Considerações a respeito do livro O papado e o dogma de Maria.
O protestante lê o livro pensando estar lendo o resumo da teologia bíblica sobre o assunto, algo que não deve ser ultrapassado sobre a questão de Maria na vida da Igreja. Assim, pensa que não deve mais nada com respeito à mãe de Jesus, do que tê-la como cristã, co-irmã, serva, etc. E ainda pensa que ela é pecadora, que teve muitos filhos, que morreu e espera a ressurreição, que não pode interceder. Isso é tudo o que os protestantes em geral oferecem como honra a Maria. Será mesmo isso que a Bíblia ensina? Foi assim que os cristãos trataram a virgem Maria durante a história?
O que segue abaixo é uma reflexão daquilo que foi dito no livro pelo pastor reformado, com as devidas correções, para que o cristão cresça na fé em Cristo, no conhecimento dele, e no conhecimento da Palavra de Deus.

--------------------------------

Problemas a resolver ▸
A. Transcreva, do texto sobre o livro O papado e o dogma de Maria, tudo o que vai de "O que segue" até "Palavra de Deus.".
B. Extraia sem nenhuma alteração as linhas de todas as entradas abaixo, sem incluir as imagens na resposta.

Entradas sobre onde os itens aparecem

--------------------------------

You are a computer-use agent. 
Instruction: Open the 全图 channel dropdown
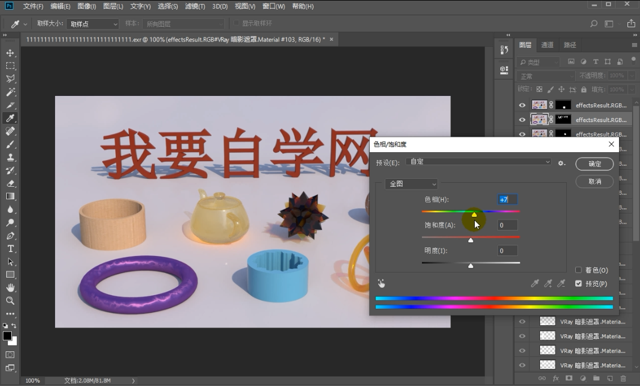pyautogui.click(x=411, y=184)

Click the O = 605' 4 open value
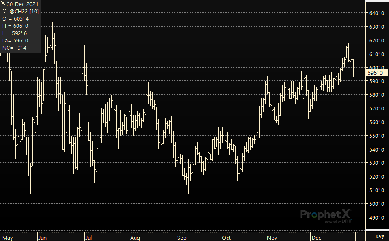click(x=15, y=19)
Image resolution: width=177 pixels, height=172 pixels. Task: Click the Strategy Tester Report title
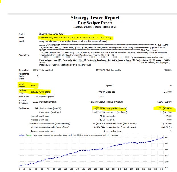[95, 18]

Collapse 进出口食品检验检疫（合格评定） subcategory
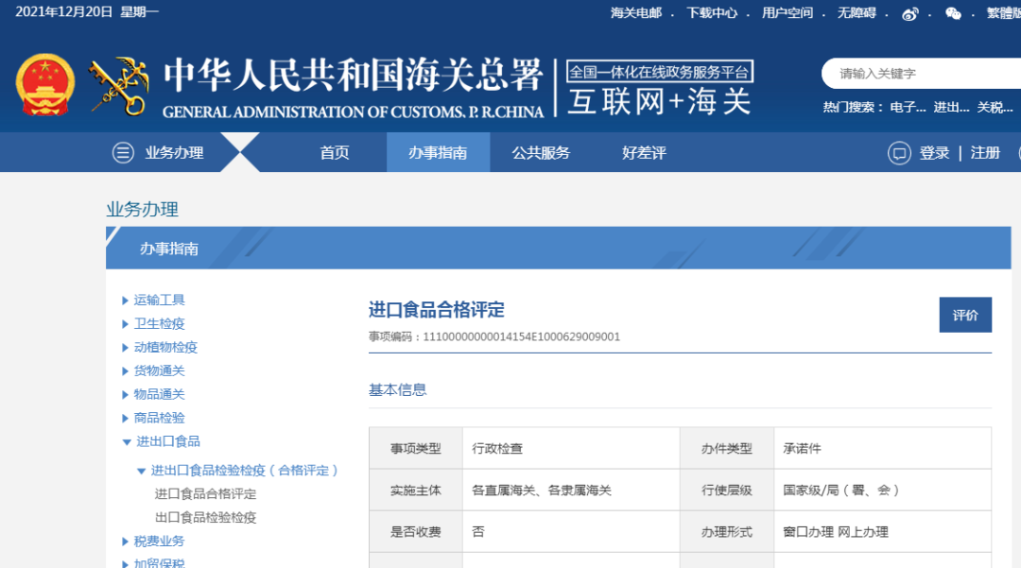(x=142, y=471)
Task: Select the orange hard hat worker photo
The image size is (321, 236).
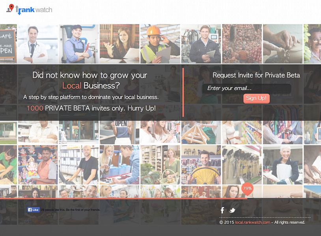Action: point(160,44)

--------------------------------

Respostas dos exercícios ▸
A.
O que segue abaixo é uma reflexão daquilo que foi dito no livro pelo pastor reformado, com as devidas correções, para que o cristão cresça na fé em Cristo, no conhecimento dele, e no conhecimento da Palavra de Deus.

B.
You are a computer-use agent. 
Instruction: Open the 全图 channel dropdown
pyautogui.click(x=411, y=184)

Click the O = 605' 4 open value
click(x=15, y=19)
Image resolution: width=177 pixels, height=172 pixels. Task: Click the Strategy Tester Report title
[95, 18]

Collapse 进出口食品检验检疫（合格评定） subcategory
(x=142, y=471)
Task: Select the orange hard hat worker photo
The image size is (321, 236).
Action: point(160,44)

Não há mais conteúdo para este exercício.